[Target position records]
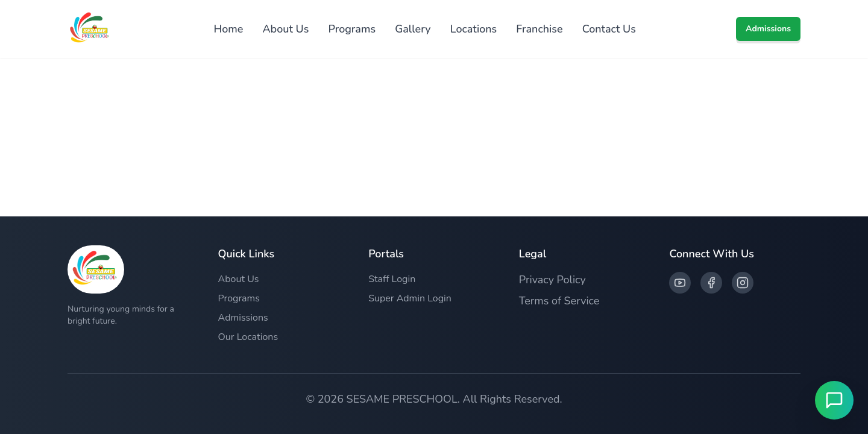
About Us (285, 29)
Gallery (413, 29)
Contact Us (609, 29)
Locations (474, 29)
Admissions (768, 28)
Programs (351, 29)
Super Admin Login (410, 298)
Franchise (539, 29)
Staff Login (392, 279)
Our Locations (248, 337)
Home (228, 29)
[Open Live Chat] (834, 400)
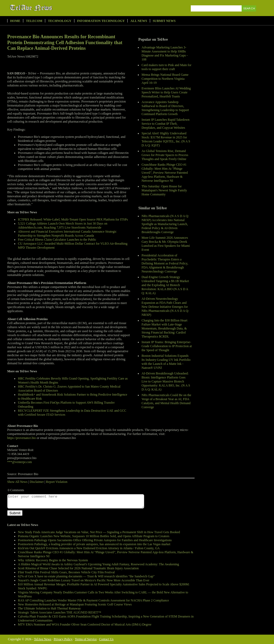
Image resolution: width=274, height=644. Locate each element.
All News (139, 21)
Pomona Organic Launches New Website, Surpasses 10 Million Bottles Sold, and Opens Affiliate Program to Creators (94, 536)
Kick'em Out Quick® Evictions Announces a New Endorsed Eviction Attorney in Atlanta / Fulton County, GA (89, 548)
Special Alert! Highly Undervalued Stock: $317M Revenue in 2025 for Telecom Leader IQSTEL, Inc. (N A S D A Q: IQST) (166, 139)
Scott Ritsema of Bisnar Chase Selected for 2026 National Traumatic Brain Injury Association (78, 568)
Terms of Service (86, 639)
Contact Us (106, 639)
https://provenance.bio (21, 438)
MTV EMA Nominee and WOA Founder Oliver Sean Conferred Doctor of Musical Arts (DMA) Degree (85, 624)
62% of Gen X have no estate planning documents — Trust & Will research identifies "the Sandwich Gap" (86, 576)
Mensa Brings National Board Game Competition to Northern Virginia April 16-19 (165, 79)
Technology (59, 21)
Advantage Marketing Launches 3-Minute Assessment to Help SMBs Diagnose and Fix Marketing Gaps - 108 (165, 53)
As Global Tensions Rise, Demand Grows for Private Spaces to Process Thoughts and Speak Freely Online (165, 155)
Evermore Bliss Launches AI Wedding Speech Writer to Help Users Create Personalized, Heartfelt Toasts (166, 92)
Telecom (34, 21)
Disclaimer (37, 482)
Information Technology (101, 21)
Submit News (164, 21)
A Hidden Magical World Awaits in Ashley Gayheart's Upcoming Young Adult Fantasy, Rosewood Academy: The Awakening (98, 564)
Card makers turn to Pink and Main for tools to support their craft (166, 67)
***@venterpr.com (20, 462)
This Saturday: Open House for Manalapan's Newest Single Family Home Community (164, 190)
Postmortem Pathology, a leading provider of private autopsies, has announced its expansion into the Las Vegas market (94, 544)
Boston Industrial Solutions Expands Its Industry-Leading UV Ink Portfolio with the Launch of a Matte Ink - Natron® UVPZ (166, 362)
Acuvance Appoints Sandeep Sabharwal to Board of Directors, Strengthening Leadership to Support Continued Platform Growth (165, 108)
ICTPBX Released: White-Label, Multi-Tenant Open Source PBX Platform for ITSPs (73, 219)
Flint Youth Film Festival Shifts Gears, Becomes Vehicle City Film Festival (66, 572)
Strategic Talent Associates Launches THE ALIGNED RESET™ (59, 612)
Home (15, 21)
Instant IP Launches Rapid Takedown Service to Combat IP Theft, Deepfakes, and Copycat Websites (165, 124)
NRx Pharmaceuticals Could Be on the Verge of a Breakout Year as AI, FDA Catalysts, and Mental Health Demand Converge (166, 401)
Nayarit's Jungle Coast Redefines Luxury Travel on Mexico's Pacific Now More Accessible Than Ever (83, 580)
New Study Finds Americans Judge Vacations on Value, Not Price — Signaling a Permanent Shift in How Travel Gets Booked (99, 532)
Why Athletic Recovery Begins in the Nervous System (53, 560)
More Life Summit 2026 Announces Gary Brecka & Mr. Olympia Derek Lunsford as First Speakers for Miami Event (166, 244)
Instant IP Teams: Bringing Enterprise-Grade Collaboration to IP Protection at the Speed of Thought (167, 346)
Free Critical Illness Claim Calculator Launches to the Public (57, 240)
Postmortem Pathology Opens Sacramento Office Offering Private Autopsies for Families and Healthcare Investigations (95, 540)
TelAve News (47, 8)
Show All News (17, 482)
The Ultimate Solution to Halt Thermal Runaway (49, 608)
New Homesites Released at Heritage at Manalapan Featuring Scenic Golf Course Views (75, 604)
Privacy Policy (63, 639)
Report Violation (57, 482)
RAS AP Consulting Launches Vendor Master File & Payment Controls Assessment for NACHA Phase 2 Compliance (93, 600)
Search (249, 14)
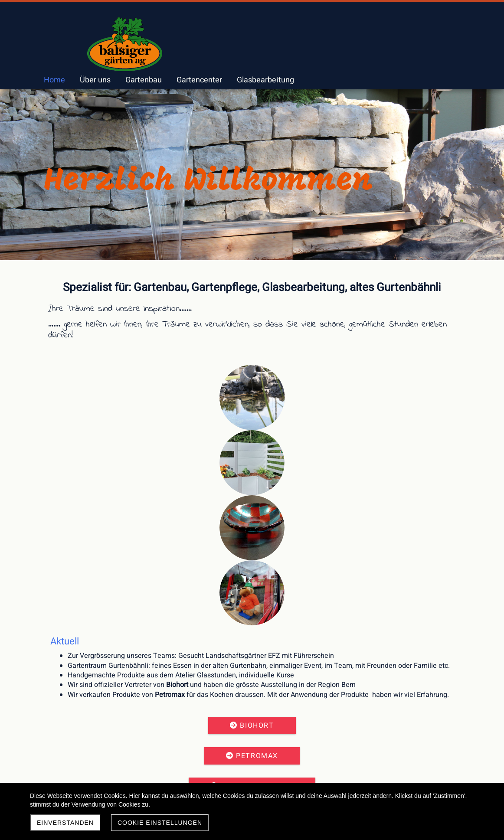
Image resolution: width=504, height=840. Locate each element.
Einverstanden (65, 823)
* * *
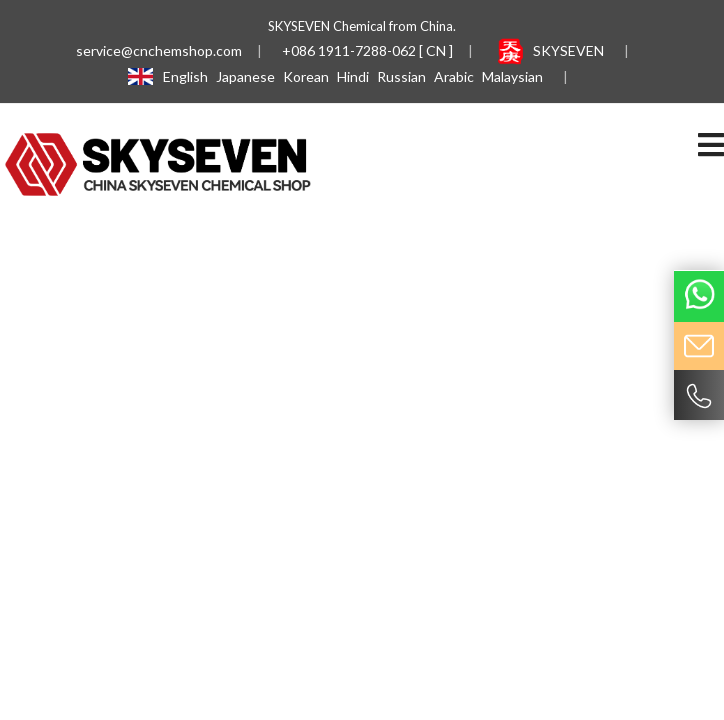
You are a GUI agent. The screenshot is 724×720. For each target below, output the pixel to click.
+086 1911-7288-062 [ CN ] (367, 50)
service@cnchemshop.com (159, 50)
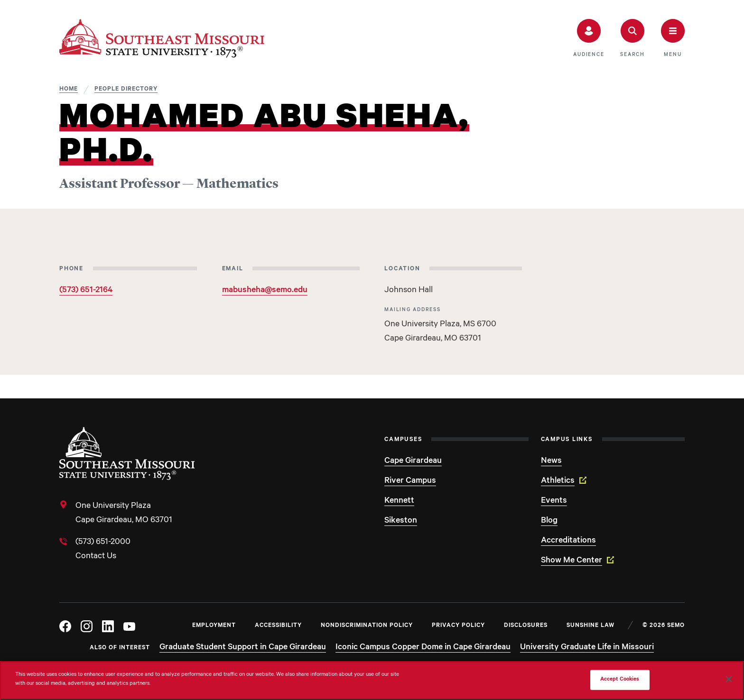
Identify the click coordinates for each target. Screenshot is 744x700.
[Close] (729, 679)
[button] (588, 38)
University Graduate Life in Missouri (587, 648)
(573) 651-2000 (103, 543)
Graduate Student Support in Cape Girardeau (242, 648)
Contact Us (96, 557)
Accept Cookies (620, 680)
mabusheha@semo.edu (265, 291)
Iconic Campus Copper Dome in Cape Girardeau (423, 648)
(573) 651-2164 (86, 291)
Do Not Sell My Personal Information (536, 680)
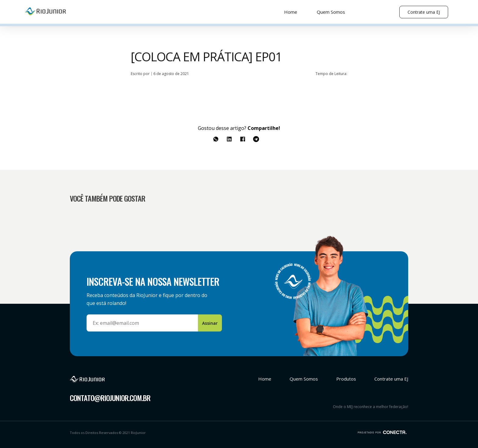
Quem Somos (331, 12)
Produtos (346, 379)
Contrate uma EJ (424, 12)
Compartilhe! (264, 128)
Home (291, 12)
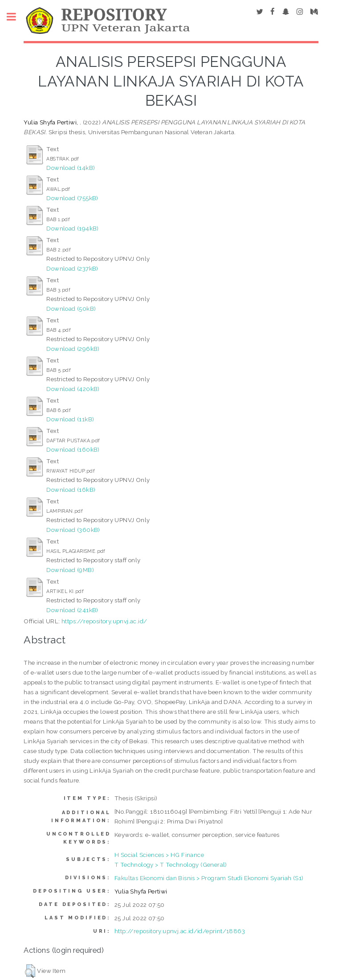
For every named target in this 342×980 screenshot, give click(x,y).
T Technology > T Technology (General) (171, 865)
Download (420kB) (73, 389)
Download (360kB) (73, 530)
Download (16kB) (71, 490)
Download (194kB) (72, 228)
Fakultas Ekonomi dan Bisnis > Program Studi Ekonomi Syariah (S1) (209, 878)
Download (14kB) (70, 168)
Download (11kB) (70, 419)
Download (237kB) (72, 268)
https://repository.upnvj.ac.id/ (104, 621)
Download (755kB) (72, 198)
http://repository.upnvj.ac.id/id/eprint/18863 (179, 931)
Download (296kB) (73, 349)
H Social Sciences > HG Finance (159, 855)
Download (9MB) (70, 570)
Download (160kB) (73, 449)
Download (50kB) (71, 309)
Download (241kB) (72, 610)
* * *
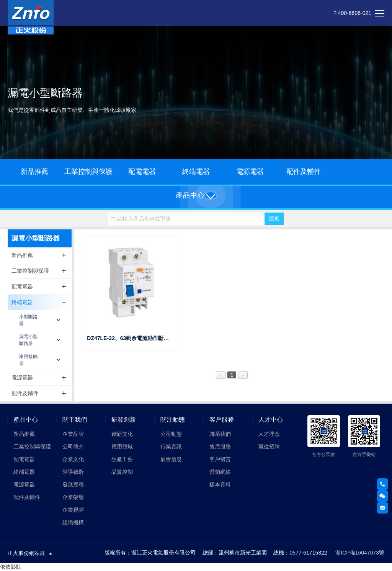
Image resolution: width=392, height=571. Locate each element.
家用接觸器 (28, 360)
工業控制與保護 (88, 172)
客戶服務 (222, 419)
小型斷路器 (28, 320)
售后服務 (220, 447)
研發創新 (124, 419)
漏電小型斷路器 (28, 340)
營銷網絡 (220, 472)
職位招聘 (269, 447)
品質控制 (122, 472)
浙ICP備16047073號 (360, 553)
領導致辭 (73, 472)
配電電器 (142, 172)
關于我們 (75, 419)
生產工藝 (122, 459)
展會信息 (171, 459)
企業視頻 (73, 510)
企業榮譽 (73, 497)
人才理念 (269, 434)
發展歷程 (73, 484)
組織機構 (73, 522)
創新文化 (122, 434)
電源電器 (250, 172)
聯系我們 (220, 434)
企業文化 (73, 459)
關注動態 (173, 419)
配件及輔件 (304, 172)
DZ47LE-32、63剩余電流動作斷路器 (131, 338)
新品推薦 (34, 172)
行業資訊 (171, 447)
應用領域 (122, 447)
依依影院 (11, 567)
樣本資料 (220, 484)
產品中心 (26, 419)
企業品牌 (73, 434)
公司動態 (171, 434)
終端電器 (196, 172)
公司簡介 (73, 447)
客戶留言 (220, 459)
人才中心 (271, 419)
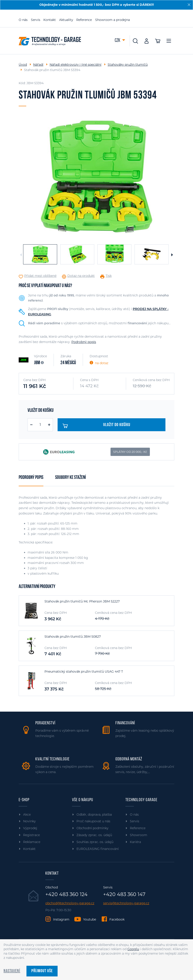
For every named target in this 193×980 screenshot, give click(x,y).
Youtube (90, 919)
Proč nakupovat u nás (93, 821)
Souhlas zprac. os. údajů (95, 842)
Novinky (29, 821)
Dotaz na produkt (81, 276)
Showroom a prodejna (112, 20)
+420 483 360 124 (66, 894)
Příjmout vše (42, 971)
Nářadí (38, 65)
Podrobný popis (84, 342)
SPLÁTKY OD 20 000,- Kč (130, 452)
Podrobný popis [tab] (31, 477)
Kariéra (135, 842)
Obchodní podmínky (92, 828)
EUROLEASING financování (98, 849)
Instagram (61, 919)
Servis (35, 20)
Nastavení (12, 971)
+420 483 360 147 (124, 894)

§ WHAT IS NEEDED:
Find every line in the material that contains the string "upnvj" and copy those lines out.

§ SOLUTION FOR THIS EXERCISE:
https://repository.upnvj.ac.id/ (104, 621)
http://repository.upnvj.ac.id/id/eprint/18863 (179, 931)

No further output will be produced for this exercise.